Zugewanderte sollen ihren Namen einschweizern, um es den Alteingesessenen einfacher zu machen. Zudem würden sie so auch weniger diskriminiert. Warum dieser Ansatz zur Integration falsch ist.

Der Name ist für Urschweizer kaum auszusprechen, aber solange Ana-Maria Crnogorcevic für das Schweizer National-Team trifft, spielt das keine Rolle. (Bild: Keystone)

Eine «Arena»-Sendung des Deutschschweizer Fernsehens war kürzlich der Frage gewidmet, ob die Schweiz «rassistisch» sei.
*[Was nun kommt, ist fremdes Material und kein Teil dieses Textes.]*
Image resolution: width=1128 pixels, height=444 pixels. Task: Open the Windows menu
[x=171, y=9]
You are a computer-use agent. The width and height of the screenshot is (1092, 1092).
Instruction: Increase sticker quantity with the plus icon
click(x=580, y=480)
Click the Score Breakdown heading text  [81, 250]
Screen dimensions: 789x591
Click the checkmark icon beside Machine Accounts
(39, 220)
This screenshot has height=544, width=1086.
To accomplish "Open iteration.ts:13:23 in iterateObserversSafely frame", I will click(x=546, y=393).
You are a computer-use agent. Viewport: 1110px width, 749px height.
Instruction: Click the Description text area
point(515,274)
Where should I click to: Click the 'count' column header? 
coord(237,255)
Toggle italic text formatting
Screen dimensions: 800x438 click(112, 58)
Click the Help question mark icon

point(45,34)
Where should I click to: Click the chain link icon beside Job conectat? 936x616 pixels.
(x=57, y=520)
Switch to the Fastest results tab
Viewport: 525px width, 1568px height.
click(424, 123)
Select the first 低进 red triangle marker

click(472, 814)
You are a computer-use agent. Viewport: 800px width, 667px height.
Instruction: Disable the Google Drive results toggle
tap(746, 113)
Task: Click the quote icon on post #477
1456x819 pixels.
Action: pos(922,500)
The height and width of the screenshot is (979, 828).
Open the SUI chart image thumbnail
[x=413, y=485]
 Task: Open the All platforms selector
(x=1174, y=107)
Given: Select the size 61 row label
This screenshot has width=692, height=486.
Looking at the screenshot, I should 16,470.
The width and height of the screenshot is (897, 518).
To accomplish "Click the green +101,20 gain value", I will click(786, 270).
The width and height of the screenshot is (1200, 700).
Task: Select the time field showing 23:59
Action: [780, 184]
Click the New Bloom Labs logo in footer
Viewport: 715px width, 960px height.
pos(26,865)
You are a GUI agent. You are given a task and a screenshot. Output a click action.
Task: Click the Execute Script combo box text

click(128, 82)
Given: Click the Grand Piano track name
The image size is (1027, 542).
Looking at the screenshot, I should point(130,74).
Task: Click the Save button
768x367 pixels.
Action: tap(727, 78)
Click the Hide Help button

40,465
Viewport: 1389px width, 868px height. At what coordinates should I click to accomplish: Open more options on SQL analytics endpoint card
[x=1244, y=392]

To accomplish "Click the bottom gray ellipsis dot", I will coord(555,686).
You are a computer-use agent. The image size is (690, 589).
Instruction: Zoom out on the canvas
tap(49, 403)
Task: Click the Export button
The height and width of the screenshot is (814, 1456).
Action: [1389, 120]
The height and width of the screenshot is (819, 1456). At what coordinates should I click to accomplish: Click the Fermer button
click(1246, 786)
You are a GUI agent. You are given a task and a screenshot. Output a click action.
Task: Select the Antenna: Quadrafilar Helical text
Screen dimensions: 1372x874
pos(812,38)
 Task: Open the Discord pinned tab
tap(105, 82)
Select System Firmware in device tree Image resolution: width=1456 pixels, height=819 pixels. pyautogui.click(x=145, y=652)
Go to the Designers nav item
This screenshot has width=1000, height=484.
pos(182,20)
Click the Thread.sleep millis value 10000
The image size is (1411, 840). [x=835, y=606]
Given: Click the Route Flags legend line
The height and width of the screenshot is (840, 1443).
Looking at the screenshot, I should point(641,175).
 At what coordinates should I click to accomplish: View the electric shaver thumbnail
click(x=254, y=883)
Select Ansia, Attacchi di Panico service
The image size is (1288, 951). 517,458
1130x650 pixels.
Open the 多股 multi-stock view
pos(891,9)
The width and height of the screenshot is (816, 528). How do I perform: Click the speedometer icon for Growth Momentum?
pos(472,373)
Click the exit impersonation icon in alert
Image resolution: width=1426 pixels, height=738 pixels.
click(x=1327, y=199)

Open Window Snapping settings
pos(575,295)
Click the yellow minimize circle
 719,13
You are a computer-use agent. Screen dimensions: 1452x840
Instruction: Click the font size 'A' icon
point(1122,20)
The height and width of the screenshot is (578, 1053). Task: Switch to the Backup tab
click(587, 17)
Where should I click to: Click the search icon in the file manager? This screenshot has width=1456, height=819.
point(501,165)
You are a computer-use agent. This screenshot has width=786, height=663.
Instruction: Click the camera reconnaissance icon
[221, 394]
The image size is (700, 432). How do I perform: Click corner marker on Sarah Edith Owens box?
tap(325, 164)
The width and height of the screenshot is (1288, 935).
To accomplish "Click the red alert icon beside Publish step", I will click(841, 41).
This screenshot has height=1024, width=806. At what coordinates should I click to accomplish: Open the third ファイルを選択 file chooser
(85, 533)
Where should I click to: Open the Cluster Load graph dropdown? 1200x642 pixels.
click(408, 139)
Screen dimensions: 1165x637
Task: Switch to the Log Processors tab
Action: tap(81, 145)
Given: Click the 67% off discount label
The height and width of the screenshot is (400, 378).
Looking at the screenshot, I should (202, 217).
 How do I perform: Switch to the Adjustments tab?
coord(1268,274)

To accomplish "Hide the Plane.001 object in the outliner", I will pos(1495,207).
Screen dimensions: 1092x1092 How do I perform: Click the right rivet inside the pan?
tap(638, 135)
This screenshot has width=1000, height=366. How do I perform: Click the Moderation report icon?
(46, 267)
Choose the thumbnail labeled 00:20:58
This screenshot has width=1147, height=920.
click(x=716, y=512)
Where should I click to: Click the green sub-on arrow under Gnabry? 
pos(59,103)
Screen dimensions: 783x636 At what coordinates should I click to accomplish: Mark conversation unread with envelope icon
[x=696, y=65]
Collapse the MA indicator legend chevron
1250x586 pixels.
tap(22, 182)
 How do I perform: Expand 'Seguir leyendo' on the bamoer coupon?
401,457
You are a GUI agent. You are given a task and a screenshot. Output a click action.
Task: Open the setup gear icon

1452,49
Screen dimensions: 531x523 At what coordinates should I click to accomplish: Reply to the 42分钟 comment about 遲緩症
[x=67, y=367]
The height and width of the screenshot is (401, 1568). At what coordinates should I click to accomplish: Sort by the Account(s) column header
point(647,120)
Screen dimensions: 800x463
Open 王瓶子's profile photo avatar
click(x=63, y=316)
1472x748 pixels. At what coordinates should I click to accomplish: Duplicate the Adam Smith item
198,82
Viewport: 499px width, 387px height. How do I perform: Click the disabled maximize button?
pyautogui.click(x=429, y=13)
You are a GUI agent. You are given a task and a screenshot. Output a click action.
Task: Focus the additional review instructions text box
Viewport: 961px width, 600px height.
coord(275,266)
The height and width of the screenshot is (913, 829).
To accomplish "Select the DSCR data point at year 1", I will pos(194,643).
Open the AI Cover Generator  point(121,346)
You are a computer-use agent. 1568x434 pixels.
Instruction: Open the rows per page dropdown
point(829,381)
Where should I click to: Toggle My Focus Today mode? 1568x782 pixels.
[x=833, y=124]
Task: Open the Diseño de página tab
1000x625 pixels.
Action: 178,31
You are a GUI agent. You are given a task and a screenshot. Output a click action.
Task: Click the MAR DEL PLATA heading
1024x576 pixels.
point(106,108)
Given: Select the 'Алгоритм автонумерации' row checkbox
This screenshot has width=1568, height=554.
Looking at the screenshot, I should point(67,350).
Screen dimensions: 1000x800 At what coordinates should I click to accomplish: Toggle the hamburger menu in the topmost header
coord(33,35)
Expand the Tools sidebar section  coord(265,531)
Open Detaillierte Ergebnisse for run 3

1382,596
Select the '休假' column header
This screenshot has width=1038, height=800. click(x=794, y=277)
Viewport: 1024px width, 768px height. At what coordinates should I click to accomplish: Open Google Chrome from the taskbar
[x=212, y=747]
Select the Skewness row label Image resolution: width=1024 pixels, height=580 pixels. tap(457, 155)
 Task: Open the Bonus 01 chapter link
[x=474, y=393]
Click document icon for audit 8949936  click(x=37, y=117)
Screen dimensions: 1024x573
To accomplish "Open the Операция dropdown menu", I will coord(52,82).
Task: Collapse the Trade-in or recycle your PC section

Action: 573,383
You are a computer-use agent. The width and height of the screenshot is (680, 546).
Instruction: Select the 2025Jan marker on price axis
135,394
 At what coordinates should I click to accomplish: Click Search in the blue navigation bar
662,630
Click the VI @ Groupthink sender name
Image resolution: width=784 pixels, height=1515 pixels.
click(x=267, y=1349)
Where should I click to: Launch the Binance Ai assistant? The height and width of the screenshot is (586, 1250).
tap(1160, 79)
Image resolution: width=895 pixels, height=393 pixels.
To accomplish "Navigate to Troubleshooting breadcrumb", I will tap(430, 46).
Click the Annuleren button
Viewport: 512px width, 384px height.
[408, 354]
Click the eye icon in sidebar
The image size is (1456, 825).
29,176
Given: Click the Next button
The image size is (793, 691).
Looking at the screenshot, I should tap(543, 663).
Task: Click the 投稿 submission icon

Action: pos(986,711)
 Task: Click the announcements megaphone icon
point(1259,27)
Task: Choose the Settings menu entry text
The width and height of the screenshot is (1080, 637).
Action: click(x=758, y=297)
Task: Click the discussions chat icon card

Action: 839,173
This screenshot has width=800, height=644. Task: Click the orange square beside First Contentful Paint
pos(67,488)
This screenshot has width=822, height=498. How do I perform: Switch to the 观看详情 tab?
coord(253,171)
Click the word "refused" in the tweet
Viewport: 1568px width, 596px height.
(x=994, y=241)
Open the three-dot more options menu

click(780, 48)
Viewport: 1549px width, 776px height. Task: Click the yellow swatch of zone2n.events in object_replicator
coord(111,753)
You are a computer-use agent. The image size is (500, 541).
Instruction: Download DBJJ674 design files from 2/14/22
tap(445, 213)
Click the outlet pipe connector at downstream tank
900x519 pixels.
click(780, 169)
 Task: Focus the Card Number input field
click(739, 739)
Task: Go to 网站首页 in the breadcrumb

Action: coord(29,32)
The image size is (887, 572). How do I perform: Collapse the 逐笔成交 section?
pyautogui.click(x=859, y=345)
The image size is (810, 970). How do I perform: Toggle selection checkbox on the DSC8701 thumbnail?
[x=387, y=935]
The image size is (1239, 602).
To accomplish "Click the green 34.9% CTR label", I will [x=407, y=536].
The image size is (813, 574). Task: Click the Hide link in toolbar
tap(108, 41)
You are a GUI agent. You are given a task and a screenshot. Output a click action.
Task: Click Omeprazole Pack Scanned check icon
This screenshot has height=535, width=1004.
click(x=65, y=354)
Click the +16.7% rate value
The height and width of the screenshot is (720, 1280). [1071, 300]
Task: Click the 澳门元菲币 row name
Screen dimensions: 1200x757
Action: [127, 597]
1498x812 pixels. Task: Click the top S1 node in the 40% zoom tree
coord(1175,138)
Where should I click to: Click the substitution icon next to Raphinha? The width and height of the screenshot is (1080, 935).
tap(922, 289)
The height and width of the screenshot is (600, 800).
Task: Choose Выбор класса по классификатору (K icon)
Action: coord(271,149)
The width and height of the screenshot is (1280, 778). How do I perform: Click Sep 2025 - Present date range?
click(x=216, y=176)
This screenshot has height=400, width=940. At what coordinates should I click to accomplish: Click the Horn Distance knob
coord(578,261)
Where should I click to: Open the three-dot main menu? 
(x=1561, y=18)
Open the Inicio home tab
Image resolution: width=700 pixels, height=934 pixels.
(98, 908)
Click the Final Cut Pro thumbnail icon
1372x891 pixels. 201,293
Vorweg: Eine solche Diskussionsrunde wäre in der französischen oder italienischen Schweiz ganz anders verlaufen – oder hätte gar nicht stattgefunden, weil man dort andere Erfahrungen macht.

Ausgangspunkt war ein Pressebericht, der bekannt machte, dass das Grossunternehmen mit dem schönen Namen Swiss Life die Angestellten seines «Contact Centers» unter falschen, das heisst gängigen, Schweizer Namen Kundengespräche führen lässt.

Dafür gebe es praktische Gründe: Huber lasse sich eben leichter buchstabieren als etwa Crnogorcevic oder Kambundji – zwei hier genannte Namen, weil sie uns aus dem Sport vertraut und wegen des Erfolgs grundsätzlich auch akzeptiert sind.

Wenn die Schweiz nur durchschnittlich rassistisch ist, können wir offenbar zur Tagesordnung übergehen.

Gegenüber dem «Tages-Anzeiger» bezeichnete ein universitärer Experte für Organisation und Personal das Verhalten von Swiss Life als völlig legitim und fügte zur vermeintlichen Erheiterung noch bei, dass sein deutscher Name, Thom, von Frankophonen als Tomme ausgesprochen werde, was eine Käsesorte sei. Freilich dürfte der Herr Professor selber weniger der Diskriminierung ausgesetzt sein als leistungswillige Jünglinge mit türkischen, albanischen oder ex-jugoslawischen Eltern.

Die Art, wie der Versicherungskonzern das Namensproblem «praktisch» gelöst hat, löste in verschiedenen Medien die Frage aus, ob die Schweiz besonders ausländerfeindlich und speziell rassistisch sei. Selbstverständlich lautete die Antwort: auf keinen Fall. Wenn die Schweiz nur durchschnittlich und bloss im üblichen Ausmass ausländerfeindlich und rassistisch ist, können wir offenbar beruhigt zur Tagesordnung übergehen.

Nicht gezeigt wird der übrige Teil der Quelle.